### Exercise objective
Format the data from the line containing "Прорисовка и доработка (304, 2443)" through the line containing "Сайт-Визитка (125, 2465)" as a numbered list, omitting any blank lines.

### Data shown
>> begin

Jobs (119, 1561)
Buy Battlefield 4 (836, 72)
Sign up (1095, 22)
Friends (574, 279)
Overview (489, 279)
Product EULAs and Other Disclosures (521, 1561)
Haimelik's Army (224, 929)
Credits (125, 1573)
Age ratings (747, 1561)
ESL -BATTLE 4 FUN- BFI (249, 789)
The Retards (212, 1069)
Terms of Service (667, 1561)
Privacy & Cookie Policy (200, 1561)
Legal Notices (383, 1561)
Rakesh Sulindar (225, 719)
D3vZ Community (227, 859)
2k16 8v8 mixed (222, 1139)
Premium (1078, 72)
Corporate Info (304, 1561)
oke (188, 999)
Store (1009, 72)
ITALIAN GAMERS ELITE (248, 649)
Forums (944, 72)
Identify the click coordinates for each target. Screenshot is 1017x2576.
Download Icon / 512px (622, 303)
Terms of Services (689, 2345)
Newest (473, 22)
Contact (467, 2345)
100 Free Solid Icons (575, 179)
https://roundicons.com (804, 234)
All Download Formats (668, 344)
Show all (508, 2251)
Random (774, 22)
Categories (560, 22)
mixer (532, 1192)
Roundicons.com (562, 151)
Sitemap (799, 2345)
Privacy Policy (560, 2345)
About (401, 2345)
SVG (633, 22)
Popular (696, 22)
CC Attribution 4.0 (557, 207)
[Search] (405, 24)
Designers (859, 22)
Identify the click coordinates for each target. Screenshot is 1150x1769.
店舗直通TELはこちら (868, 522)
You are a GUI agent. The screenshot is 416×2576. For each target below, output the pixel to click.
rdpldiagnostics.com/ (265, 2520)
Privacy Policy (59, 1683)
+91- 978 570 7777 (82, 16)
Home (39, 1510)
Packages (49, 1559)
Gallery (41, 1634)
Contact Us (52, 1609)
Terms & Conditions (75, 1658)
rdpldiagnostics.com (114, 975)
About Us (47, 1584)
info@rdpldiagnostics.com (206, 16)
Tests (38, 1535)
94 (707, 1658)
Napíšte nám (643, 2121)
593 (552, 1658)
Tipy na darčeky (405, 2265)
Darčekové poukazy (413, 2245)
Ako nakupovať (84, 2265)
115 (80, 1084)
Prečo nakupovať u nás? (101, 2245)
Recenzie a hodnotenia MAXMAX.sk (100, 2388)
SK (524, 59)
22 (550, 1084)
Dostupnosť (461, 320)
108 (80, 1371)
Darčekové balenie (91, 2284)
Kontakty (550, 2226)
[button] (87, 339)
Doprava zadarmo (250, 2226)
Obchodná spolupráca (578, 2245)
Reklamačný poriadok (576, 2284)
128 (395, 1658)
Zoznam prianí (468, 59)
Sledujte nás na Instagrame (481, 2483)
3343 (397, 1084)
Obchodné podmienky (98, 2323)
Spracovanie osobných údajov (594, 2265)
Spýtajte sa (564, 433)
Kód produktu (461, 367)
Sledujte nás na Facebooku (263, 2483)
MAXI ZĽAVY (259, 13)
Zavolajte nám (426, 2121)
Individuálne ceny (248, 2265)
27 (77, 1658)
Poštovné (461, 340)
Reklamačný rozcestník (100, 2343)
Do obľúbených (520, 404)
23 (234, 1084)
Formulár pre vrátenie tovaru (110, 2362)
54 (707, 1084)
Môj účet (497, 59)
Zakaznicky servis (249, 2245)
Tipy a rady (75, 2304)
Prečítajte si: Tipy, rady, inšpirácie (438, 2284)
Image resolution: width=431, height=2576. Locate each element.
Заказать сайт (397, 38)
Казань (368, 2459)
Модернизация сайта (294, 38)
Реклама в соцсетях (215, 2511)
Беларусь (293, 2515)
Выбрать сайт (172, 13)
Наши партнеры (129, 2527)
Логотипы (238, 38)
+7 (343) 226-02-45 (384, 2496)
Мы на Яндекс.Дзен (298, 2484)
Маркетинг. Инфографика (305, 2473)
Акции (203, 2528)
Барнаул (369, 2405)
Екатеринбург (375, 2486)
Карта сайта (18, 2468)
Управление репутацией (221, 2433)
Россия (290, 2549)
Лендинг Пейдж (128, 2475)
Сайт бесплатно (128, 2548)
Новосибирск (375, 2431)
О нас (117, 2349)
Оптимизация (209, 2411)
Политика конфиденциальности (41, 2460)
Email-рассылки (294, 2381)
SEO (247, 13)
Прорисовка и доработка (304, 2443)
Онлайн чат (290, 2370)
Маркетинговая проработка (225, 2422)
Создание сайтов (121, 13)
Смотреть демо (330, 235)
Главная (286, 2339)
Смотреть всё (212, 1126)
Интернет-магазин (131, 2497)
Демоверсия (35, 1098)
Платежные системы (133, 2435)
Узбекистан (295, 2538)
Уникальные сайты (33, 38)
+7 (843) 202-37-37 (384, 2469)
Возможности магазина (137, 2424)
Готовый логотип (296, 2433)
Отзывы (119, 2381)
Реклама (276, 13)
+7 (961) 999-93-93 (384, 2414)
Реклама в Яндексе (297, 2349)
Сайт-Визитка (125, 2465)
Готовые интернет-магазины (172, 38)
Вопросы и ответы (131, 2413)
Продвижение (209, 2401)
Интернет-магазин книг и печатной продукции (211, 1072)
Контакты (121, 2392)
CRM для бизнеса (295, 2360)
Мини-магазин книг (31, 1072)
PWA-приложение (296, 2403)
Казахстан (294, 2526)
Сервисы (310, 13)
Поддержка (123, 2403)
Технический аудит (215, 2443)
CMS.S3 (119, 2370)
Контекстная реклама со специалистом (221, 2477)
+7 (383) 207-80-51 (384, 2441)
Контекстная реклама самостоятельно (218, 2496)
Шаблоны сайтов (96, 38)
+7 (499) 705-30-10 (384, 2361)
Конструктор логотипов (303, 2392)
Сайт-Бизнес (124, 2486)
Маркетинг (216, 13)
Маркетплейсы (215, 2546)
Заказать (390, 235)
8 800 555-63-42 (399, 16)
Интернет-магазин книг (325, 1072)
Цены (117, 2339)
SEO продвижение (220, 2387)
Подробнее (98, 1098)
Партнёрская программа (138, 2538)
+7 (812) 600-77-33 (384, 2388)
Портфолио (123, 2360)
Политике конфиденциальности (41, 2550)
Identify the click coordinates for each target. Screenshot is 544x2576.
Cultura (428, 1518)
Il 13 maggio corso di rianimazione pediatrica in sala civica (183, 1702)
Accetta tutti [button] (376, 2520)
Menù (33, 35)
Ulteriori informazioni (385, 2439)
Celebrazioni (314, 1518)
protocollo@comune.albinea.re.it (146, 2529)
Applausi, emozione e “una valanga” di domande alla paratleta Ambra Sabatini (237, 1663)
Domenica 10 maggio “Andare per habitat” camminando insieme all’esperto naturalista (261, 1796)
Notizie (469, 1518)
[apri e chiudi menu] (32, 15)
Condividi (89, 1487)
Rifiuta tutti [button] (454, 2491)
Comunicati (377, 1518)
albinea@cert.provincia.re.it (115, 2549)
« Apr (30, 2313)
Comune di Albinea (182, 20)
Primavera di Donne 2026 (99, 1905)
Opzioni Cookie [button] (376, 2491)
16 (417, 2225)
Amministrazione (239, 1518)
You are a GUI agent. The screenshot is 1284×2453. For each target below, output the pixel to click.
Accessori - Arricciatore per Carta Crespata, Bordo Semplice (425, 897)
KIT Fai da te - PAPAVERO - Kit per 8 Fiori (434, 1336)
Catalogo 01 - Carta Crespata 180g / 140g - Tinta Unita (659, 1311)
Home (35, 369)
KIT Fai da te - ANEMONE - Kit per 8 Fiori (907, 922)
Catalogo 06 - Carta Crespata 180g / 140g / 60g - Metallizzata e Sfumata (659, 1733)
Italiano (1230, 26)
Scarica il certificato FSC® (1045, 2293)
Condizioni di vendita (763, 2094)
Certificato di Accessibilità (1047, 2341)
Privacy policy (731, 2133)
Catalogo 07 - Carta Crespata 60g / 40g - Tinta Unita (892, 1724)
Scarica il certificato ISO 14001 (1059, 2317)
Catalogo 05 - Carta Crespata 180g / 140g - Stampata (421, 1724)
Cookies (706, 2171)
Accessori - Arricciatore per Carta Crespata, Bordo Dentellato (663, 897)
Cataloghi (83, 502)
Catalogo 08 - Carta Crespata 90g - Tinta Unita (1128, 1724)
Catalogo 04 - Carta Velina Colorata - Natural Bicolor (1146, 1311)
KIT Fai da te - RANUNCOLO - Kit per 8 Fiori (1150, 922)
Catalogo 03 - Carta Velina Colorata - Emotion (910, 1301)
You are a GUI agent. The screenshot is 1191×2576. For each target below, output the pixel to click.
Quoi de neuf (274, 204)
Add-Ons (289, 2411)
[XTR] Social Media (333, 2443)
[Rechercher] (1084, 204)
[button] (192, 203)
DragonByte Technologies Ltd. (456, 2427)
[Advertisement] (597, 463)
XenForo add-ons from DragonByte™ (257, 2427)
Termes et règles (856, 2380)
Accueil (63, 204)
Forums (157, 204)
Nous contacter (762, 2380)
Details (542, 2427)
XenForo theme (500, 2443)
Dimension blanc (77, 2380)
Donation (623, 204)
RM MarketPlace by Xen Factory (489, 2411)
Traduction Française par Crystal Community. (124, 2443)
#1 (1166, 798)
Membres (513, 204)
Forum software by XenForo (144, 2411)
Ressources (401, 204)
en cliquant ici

>> end

### Final result
1. Прорисовка и доработка (304, 2443)
2. Онлайн чат (290, 2370)
3. Маркетинговая проработка (225, 2422)
4. Создание сайтов (121, 13)
5. Смотреть демо (330, 235)
6. Главная (286, 2339)
7. Смотреть всё (212, 1126)
8. Интернет-магазин (131, 2497)
9. Демоверсия (35, 1098)
10. Платежные системы (133, 2435)
11. Узбекистан (295, 2538)
12. Уникальные сайты (33, 38)
13. +7 (843) 202-37-37 (384, 2469)
14. Возможности магазина (137, 2424)
15. Готовый логотип (296, 2433)
16. Отзывы (119, 2381)
17. Реклама (276, 13)
18. +7 (961) 999-93-93 (384, 2414)
19. Реклама в Яндексе (297, 2349)
20. Сайт-Визитка (125, 2465)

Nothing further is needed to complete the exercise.